第三次世界大戦が起きたとしたら、当然のごとく世界の経済秩序は変貌するでしょう。これまで脆弱とされてきた欧州経済は世界経済の主要な部分から消え去る可能性も否定できません。そして、日本を含めるアジア経済が伸長し、アメリカ経済は今の欧州のように巨大な債務とともに沈没していくかもしれません。
しかし、歴史は読めないもので沈没していく未来が的中するのは東アジアかもしれません。
ただ、長い世界の流れから相対的に「欧州、北米、中国」の3つのプレイヤーの一角が消え去ることは否定できないと考えています。今回はその可能性が最も高いのが欧州だといいましたが、現に戦争を行った地域ではその後の将来に深刻な財務ダメージを抱えることがわかっています。
ここで、もう一つのシナリオとして東アジアの経済的転換期と、南アジア地域、およびアフリカ諸国の経済ブースト黎明期が近づいていると思うかもしれませんが、それはないと考えています。

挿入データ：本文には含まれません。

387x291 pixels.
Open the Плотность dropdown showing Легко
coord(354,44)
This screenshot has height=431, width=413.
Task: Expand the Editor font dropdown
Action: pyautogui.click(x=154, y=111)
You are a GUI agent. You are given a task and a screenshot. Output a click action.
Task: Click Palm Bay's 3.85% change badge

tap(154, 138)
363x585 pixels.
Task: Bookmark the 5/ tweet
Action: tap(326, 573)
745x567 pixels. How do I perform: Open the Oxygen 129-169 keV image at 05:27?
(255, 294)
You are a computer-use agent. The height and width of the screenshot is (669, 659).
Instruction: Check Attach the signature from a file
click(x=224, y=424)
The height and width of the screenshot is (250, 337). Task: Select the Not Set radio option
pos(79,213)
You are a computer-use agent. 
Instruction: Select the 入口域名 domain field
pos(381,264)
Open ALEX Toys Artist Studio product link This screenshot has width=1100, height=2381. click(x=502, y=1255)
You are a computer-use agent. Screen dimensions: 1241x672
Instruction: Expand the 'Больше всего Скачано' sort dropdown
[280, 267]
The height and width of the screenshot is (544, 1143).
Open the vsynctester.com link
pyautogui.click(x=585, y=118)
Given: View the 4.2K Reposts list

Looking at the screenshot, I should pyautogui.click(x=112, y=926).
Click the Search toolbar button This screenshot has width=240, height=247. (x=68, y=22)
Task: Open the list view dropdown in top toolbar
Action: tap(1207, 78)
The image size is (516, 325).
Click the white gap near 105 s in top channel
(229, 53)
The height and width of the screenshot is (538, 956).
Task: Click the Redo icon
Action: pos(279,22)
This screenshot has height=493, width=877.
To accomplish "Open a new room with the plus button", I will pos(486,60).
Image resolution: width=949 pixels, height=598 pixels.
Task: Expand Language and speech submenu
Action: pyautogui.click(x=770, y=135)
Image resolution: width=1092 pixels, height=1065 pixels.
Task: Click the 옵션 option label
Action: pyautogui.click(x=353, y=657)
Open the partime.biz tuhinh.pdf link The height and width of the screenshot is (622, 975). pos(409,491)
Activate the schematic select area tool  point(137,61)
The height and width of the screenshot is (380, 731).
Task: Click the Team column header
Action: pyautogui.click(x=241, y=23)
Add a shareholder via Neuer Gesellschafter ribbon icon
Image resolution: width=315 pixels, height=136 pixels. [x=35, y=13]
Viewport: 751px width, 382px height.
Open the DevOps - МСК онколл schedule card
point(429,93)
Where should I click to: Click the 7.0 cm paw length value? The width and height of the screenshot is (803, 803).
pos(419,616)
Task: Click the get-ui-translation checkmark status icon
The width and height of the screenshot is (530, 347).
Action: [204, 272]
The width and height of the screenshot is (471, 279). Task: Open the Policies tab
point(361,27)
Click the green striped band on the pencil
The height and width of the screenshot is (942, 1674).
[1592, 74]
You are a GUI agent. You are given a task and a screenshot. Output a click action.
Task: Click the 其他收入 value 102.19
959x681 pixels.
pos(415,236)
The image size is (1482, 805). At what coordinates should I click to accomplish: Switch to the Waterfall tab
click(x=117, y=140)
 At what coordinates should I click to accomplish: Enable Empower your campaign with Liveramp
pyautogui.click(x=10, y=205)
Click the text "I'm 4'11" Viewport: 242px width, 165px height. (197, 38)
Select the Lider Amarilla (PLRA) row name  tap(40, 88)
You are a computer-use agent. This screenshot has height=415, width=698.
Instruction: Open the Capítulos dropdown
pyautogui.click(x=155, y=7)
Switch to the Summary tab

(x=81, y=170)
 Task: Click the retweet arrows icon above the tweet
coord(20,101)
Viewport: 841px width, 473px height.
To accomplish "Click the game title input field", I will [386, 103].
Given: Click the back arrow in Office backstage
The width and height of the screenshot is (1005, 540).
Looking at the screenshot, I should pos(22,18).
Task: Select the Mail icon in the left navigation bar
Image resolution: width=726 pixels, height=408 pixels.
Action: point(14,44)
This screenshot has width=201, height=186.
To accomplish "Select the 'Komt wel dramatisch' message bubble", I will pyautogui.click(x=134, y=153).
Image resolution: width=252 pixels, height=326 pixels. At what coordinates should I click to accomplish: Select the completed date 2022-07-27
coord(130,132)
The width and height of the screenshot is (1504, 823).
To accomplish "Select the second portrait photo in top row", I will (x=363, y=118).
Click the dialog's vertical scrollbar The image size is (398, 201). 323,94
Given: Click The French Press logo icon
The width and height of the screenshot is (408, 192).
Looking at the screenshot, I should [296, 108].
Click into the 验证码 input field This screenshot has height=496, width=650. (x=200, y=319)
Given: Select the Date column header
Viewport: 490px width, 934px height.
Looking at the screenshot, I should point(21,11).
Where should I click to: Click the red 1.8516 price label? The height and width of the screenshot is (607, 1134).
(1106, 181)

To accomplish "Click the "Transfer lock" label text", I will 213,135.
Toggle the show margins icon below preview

理由は簡単で、それらの地域が経済ブーストをかけるには政治的な安定性が必要だからです。しかし、現在においてアフリカ諸国のどの国も、そしてインドはそこまで政治的なプレゼンスが高いとは言いにくく、それを根拠つける経済力もないままです。
なので、一部国連などへの影響力は高まるかもしれませんが、基本的な国際プレゼンスは変わらないとみています。
ただ、日本も日本で安全とはいいがたく、長い目で見ればわかりませんが短期的には、文字通り木っ端みじんになるでしょう。統一教会、少子高齢化、低成長などをみて、何らかの転換が行われた時が最も粉々になったシーンだと考えるのがいいでしょう。
一方で第三次世界大戦なる物騒で仁義のない、地球すらも崩壊させてしまう意味のない戦いが起きない可能性も十分にあります。なぜなら、例えば第二次世界大戦クラスの戦争は「起きてはいたが、核を使うかどうかは別問題」だからです。太平天国の乱などはとんでもない数の死者を出した戦いですが、それに核兵器が投入されたわけではありません。
第二次世界大戦はある意味で特異的な戦争であり、過去にも後にも帝国という概念同士がぶつかり合う近代兵器戦争はあれしかない、可能性もあります。では、これから起こりうる第三次世界大戦は起きないのでしょうか。
トラブルというのは、必ずどこかで何らかの形によっておこることになります。だれもそこに意義のない戦いはしたくないですし、もしそこに意義があれば理不尽があっても突っ込んでいく神風特攻隊のような存在は現れるかもしれません。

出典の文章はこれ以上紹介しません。